» Set of tasks
A: From the piece on Ontario's 2025 accessibility goal, reproduce the passage starting with "This is to our" and going on through "years from now.".
B: In the piece on Ontario's 2025 accessibility goal, condense the paragraph that begins "The Beer Report confirmed" into a short list that keeps its main facts.

In her answer to the NDP leader’s question, the Minister also stated: “I can assure the House that we are in a good position to be fully accessible by 2025.” She went on to reinforce her view that Ontario is on schedule for full accessibility, when she also stated: “We will be on time.”

This is to our knowledge the first time the Government has publicly claimed that it is now on schedule for Ontario to become fully accessible by 2025, some 14 and a half years from now.

There is, of course, nothing wrong with a Government being proud of accomplishments it has achieved. However, to claim that Ontario is now on schedule for full accessibility flies in the face of the content and the spirit of the Charles Beer Report and the real life experience of many Ontarians with disabilities. The minister’s claim is proven to be quite inaccurate, by the content of our December 11, 2009 brief to the Charles Beer Independent Review. You can see that brief at: http://www.www.aodaalliance.org/whats-new/newsub2011/aoda-alliance-submits-final-brief-to-charles-beer-on-reforming-the-aoda-and-its-implementation/

The Beer Report confirmed that the Independent Review received clear feedback from many in the disability community that Ontario is not on schedule for full accessibility by 2025. The Report states: “A strong sense exists, particularly among people with disabilities, that momentum has been lost since the AODA was passed in 2005. With only one standard in effect after four years, many — especially in the disability community — feel the province is behind schedule as the clock ticks toward the 2025 deadline.” It also states: “Over the past several months I have often been asked if Ontario is moving fast enough toward the 2025 deadline. That is, are we going to meet the goal of accessibility by 2025? In fact, many have told me that they believe we are behind schedule.” As well, it states: “The legislative requirement for an independent review under the AODA is an important step towards keeping Ontario’s commitment to accessibility for persons with disabilities by 2025. My review is taking place at a crucial time — a time when a number of stakeholders have begun to express disenchantment with the implementation of the act, the timelines for change and the ability to realize the 2025 vision.”

» Dataset section

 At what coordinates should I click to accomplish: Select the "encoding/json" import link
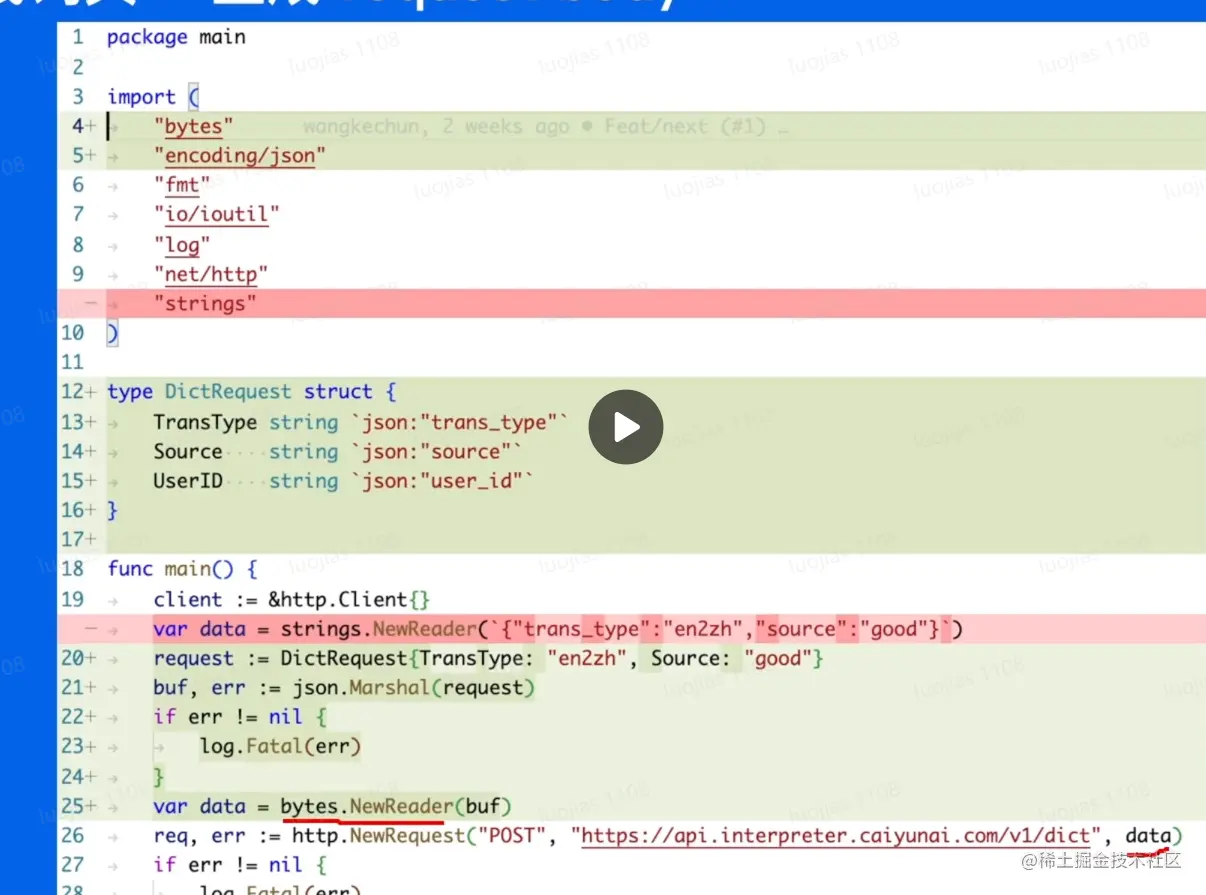pos(240,155)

» Results
A:
This is to our knowledge the first time the Government has publicly claimed that it is now on schedule for Ontario to become fully accessible by 2025, some 14 and a half years from now.

B:
- The Independent Review heard from many in the disability community that Ontario is not on schedule for full accessibility by 2025.
- The Report notes a strong sense, especially among people with disabilities, that momentum has been lost since the AODA was passed in 2005.
- Only one standard was in effect after four years, and many feel the province is behind schedule.
- The reviewer was often asked whether Ontario is moving fast enough, and many said they believe it is behind schedule.
- The review is required by the AODA and comes at a crucial time. Stakeholders have begun to express disenchantment with the act's implementation, its timelines and the ability to realize the 2025 vision.